§ **What you need to do**
Could you give only the records from the line with "[Share on X] (927, 197)" up to and including the last record again, requests and all, with every coordinate in the answers multiplied by 1.65 and rounded to a whole number (halves up)?

§ **Dataset**
begin

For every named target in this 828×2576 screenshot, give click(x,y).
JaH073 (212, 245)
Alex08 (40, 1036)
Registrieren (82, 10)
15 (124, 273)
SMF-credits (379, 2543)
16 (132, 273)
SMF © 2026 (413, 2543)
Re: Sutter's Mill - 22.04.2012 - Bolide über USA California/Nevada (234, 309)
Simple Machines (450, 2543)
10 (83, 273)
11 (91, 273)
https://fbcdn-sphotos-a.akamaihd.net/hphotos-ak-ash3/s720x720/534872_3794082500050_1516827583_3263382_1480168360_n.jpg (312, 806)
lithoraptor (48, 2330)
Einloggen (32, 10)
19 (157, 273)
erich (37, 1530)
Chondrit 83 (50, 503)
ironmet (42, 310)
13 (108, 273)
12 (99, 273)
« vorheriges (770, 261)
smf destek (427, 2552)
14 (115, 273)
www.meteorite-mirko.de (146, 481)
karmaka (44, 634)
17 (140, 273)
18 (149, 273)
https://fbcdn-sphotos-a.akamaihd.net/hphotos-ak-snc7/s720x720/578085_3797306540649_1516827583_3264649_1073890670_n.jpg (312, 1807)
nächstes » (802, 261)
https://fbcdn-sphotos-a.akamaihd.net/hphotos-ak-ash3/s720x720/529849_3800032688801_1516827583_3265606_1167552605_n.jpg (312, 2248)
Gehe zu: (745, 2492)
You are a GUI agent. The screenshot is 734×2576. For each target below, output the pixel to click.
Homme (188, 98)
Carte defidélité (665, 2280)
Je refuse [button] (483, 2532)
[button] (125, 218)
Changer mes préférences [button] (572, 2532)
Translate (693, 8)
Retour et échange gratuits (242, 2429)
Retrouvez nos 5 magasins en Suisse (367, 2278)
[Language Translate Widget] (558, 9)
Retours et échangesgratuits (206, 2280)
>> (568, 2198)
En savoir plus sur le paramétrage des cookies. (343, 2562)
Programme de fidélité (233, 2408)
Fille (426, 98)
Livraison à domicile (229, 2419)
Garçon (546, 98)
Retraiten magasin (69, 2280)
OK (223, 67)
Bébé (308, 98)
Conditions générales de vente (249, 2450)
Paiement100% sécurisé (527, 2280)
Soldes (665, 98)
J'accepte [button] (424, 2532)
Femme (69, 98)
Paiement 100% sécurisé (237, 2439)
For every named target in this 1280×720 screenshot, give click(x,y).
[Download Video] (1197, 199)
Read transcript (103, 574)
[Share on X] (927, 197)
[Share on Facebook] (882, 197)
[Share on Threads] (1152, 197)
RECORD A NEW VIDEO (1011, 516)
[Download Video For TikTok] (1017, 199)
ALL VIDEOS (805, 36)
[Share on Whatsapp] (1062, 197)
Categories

end

§ **Answer to the task**
[Share on X] (1530, 325)
[Share on Facebook] (1455, 325)
[Share on Threads] (1901, 325)
RECORD A NEW VIDEO (1668, 851)
[Download Video For TikTok] (1678, 328)
ALL VIDEOS (1328, 59)
[Share on Whatsapp] (1752, 325)
Categories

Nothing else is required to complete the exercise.